Why do we need a Linux file systems workshop, when all seems well in Linux file systems land? Disks purr gently along, larger and fatter than ever before, but still essentially the same. I/O errors are an endangered species, more rumor than fact, and easily corrected with a simple fsck. The "df" command returns a comforting 50% free on most of your file systems. You chuckle gently as you read old file system man pages with directions for tuning inode/block ratios. Sure, that 32-bit file system size limit is looming somewhere over the horizon, but a quick patch to change the size of your block pointers is all you need and you'll be back in business again. After all, file systems are a solved problem, right? Right?
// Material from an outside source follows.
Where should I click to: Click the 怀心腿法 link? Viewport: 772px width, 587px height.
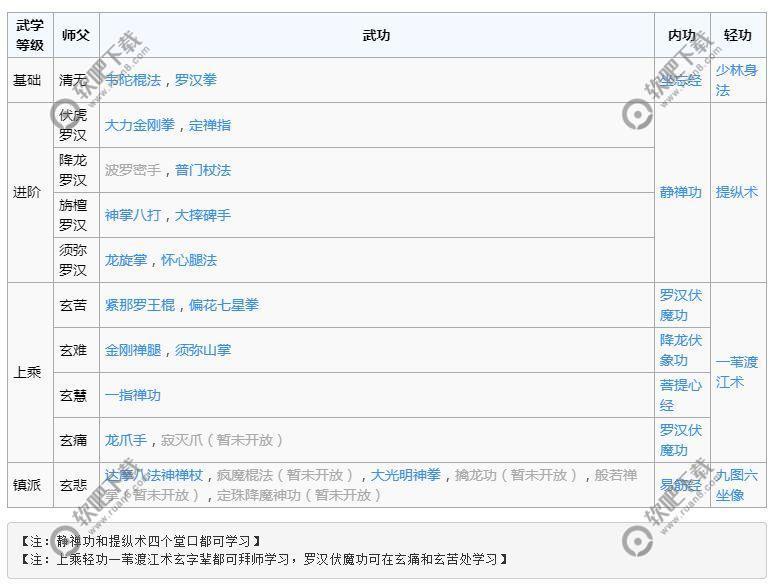coord(189,260)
If computer hardware never changed, we kernel developers would have nothing better to do than argue about the optimal scheduling algorithm and flame each others' coding style. Unfortunately, hardware has this terrible habit of changing frequently, drastically, and worst of all, exponentially. File systems are especially vulnerable to changes in hardware because of their long-lived nature. Much of operating systems software can be changed at will given a simple system reboot. But file systems - and their on-disk data layouts - live on and on.

What has changed in hardware that affects file systems? Let's start with some simple, unavoidable facts about the way disks are evolving. Everyone knows that disk capacity is growing exponentially, doubling every 9-18 months. But what about disk bandwidth and seek time? At the last Storage Networking World conference, Seagate presented some details of their hard disk road map for the next 7 years (see page 16 of the slides [PDF]). Their predictions for 3.5 inch hard disks are summarized in the following table.
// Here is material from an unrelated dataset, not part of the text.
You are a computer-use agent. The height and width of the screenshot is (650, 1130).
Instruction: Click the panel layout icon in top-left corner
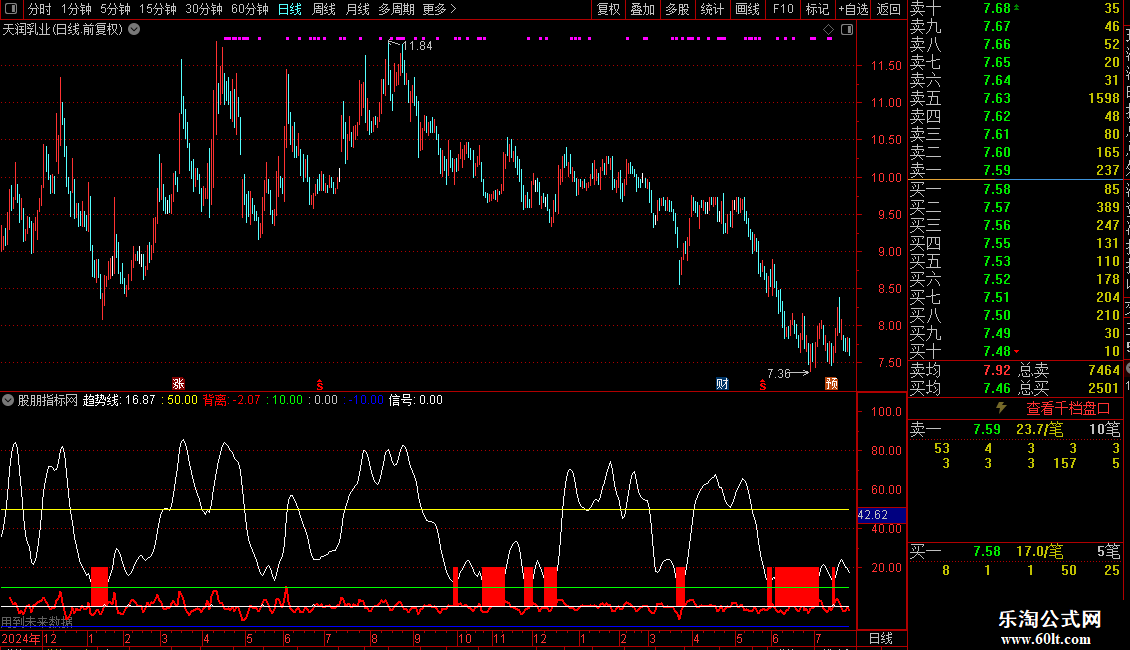click(12, 9)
Parameter200620092013Improvement
Capacity (GB)5002000800016x
Bandwidth (Mb/s)1000200050005x
Read seek time (ms)87.26.51.2x

In summary, over the next 7 years, disk capacity will increase by 16 times, while disk bandwidth will increase only 5 times, and seek time will barely budge! Today it takes a theoretical minimum 4,000 seconds, or about 1 hour to read an entire disk sequentially (in reality, it's longer due to a variety of factors). In 2013, it will take a minimum of 12,800 seconds, or about 3.5 hours, to read an entire disk - an increase of 3 times. Random I/O workloads are even worse, since seek times are nearly flat. A workload that reads, e.g., 10% of the disk non-sequentially will take much longer on our 8TB 2013-era disk than it did on our 500GB 2006-era disk.

Another interesting change in hardware is the rate of increase in capacity versus the rate of reduction in I/O errors per bit. In order for a disk to have the same overall number of I/O errors, every time capacity doubles, the per-bit I/O error rate must halve. Needless to say, this isn't happening, so I/O errors are actually more common even though the per-bit error rate has dropped.

These are only a few of the changes in disk hardware that will occur over the next decade. What do these changes mean for file systems? First, fsck will take a lot longer in absolute terms, because disk capacity is larger, but disk bandwidth is relatively smaller, and seek time is relatively much larger. Fsck on multi-terabyte file systems today can easily take 2 days, and in the future it will take even longer! Second, the increasing number of I/O errors means that fsck is going to happen a lot more often - and journaling won't help. Existing file systems simply weren't designed with this kind of I/O error frequency in mind.

These problems aren't theoretical - they are already affecting systems that you care about. Recently, the main server for Linux kernel source, kernel.org, suffered file system corruption from a failure at the RAID level. It took over a week for fsck to repair the (ext3) file system, when it would have taken far less time to restore from backup.

The workshop

Now that the stage is set, we'll move on to what happened at the 2006 Workshop. The coverage has been split into the following pages:

  • Day 1, devoted mostly to understand the current state of the art: file system repair, disk errors, lessons learned from existing file systems, and major filesystem architectures.

  • Days 2 and 3, concerned with the way forward: interesting ideas, near-term needs, and development plans.

(Log in to post comments)

The 2006 Linux File Systems Workshop

Posted Jul 5, 2006 23:33 UTC (Wed) by jonabbey (subscriber, #2736) [Link]

Wonderful article.

The 2006 Linux File Systems Workshop

Posted Jul 6, 2006 0:00 UTC (Thu) by DYN_DaTa (guest, #34072) [Link]

Yes, a nice one :).

The 2006 Linux File Systems Workshop

Posted Jul 6, 2006 0:11 UTC (Thu) by cventers (guest, #31465) [Link]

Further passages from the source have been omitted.